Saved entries
┄┄┄┄┄┄┄┄┄┄┄┄┄┄┄┄┄┄┄┄
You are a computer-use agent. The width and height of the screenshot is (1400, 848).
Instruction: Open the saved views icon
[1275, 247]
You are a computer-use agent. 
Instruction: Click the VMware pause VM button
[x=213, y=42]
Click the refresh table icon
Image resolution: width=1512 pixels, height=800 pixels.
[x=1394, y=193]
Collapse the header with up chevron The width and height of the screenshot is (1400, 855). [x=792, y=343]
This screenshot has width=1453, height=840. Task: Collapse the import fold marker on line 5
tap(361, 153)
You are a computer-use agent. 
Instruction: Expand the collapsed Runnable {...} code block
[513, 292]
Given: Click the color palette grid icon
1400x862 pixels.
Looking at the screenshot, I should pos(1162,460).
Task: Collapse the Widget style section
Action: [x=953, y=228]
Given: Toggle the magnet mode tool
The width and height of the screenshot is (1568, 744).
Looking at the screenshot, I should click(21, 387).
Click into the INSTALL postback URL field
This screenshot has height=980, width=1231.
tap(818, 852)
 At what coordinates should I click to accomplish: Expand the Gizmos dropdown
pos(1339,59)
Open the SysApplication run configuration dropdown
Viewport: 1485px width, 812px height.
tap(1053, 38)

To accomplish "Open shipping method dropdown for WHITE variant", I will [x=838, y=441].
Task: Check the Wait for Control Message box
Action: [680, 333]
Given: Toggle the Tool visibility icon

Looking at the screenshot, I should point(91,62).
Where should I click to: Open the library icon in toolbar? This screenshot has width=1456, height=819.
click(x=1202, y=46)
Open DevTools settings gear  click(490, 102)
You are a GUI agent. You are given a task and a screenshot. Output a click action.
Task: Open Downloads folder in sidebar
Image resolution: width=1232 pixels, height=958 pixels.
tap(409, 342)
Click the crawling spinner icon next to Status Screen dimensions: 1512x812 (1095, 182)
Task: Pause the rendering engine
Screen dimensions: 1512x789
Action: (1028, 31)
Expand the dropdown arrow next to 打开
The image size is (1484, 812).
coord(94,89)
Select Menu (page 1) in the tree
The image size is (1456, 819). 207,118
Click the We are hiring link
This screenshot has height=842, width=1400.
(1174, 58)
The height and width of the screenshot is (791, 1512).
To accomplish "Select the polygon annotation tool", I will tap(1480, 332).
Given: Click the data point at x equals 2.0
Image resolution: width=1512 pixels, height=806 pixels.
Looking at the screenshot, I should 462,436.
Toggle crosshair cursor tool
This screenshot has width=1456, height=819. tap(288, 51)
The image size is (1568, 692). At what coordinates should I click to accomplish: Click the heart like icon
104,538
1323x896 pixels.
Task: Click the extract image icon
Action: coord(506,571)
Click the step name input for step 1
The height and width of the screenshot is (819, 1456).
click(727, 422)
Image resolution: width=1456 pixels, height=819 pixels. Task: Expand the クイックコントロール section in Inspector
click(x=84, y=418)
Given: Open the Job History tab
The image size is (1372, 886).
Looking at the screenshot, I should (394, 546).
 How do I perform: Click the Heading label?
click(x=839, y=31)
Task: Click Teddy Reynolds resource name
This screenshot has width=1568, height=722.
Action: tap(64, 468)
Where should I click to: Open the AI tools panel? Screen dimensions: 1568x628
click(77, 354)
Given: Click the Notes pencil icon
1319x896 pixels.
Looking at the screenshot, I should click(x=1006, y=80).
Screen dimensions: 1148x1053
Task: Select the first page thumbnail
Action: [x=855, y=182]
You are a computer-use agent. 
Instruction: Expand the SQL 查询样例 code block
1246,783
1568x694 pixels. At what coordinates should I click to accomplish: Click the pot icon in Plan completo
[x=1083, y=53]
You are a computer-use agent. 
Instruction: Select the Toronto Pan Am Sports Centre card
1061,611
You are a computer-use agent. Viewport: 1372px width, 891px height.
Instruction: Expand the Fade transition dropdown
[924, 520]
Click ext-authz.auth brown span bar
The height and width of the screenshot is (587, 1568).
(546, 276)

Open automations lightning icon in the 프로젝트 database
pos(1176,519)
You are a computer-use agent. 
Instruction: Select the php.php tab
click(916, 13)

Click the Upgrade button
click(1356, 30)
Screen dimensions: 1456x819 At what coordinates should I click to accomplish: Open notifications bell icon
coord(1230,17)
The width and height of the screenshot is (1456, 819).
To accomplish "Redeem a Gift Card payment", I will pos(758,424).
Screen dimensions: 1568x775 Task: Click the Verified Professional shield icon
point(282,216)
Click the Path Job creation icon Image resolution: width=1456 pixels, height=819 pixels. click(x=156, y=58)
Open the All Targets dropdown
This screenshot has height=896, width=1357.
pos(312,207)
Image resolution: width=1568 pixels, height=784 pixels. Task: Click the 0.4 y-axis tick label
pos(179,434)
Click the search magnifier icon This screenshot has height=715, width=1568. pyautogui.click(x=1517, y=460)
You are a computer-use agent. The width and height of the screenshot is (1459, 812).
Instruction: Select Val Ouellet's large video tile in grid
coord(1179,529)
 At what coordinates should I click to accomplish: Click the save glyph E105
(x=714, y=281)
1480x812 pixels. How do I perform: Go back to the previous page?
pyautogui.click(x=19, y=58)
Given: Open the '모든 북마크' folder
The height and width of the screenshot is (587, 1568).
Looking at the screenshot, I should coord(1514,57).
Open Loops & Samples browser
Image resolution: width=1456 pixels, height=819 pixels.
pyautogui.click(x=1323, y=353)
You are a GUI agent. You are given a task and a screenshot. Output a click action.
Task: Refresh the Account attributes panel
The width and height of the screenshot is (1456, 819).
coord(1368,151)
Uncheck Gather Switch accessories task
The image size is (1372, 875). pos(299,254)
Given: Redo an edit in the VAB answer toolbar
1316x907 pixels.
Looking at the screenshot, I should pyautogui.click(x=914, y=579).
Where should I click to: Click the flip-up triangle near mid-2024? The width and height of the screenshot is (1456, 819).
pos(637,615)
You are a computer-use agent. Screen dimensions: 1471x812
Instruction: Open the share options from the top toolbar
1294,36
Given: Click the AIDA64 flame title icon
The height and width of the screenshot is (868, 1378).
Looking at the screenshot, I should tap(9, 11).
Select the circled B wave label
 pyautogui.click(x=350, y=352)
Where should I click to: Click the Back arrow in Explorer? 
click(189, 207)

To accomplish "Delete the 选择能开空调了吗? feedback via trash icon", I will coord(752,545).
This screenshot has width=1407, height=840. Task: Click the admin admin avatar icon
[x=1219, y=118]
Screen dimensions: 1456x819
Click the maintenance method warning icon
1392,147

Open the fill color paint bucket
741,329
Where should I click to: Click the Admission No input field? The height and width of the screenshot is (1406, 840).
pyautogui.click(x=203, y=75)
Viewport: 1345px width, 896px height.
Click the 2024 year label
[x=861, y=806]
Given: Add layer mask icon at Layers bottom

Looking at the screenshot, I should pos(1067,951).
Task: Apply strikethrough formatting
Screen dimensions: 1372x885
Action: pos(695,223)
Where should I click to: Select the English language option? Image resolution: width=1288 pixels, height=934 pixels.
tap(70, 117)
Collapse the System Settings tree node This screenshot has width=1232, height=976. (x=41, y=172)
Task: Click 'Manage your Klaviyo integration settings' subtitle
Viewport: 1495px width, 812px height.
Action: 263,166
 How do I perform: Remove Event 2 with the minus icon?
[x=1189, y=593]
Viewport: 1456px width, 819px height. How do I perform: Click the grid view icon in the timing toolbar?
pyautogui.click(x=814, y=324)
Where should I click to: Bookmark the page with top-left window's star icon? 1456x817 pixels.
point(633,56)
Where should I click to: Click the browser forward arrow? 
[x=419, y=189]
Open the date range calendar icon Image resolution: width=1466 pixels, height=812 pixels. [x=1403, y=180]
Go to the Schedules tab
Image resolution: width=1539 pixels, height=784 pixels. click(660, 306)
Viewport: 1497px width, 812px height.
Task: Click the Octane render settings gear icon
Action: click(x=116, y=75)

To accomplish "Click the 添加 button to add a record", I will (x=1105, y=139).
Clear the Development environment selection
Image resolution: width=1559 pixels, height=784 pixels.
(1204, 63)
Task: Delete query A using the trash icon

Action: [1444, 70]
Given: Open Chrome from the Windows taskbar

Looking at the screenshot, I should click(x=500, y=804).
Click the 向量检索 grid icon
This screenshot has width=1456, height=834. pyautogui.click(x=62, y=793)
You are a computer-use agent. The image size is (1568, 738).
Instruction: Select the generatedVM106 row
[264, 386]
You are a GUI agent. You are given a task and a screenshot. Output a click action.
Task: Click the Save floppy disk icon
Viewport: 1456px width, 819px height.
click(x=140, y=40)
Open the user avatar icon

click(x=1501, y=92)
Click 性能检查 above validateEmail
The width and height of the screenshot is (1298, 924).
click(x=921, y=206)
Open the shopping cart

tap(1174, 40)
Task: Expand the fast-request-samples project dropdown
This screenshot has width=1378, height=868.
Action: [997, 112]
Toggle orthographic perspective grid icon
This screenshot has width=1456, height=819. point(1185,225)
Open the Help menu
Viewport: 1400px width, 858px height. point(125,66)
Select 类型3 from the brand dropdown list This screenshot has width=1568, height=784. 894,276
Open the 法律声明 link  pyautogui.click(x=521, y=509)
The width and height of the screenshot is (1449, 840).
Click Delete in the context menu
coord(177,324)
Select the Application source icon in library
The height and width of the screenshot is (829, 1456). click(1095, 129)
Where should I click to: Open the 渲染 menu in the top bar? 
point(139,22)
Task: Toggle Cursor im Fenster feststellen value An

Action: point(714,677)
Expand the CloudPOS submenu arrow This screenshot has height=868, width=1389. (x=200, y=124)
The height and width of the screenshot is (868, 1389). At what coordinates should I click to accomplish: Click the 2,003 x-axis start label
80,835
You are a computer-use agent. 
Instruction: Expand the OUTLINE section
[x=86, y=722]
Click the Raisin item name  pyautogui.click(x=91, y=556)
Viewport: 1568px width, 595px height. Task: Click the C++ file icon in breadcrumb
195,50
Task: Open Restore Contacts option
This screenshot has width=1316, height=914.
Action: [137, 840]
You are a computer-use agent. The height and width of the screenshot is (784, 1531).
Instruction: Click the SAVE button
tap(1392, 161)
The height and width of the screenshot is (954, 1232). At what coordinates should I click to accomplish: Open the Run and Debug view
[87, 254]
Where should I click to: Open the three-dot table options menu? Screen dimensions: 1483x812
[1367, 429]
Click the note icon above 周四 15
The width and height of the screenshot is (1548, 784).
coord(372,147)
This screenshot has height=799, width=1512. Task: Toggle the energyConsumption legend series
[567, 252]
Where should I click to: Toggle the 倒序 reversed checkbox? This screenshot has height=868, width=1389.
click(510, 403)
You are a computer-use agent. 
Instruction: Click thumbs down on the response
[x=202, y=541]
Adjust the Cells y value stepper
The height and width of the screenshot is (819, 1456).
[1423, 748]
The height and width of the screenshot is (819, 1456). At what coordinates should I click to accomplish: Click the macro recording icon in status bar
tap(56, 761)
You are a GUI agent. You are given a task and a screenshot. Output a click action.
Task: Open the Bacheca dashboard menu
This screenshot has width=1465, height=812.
┄┄┄┄┄┄┄┄┄┄┄┄┄┄┄┄┄┄┄┄
# [What you are asked to do]
Across the entries above, how many lines contain "next"? Provide only the count.

# [Problem solution]
2